What to do
Your job is to set down the stretch of entries that opens with the line containing "You are a computer-use agent." and closes with the line containing "Instruction: Click the 03:41 meeting timer". Keep both end lines, copy each exactly, and add nothing.

Entries provided
[Start of Attachment]

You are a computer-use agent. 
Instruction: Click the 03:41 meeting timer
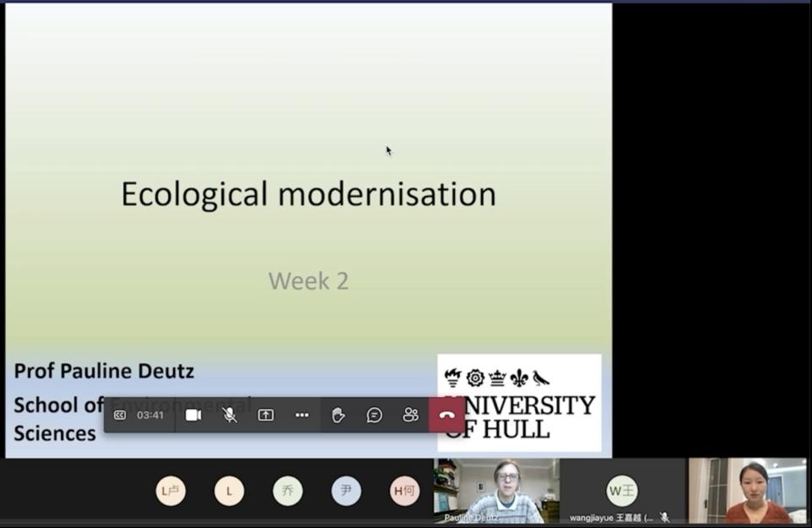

[End of Attachment]
[Start of Attachment]

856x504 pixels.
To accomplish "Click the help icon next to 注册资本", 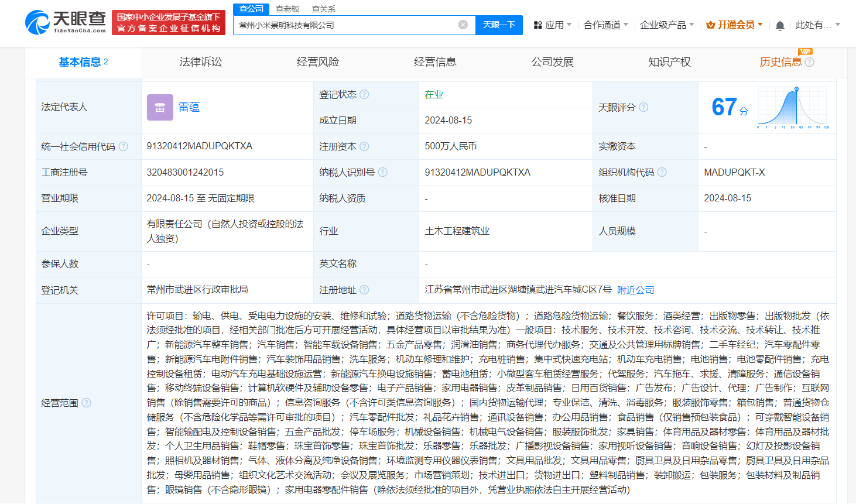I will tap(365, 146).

[End of Attachment]
[Start of Attachment]

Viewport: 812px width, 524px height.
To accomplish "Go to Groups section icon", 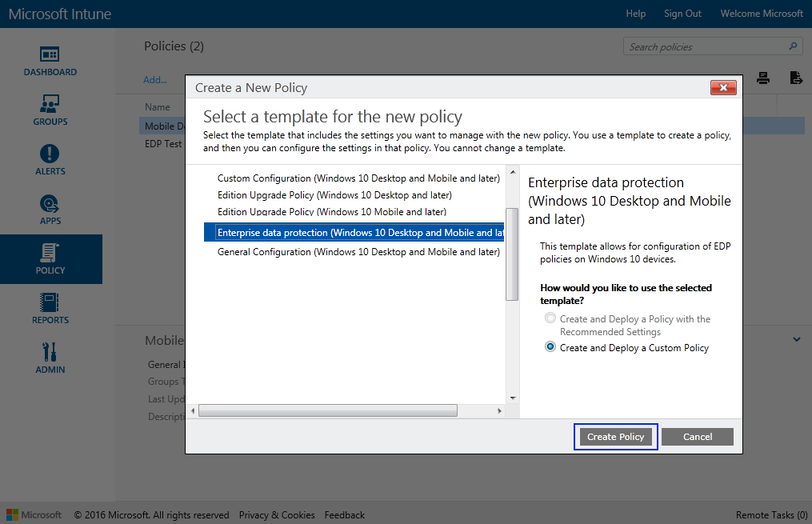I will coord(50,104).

[End of Attachment]

Task response
You are a computer-use agent. 
Instruction: Click the 03:41 meeting timer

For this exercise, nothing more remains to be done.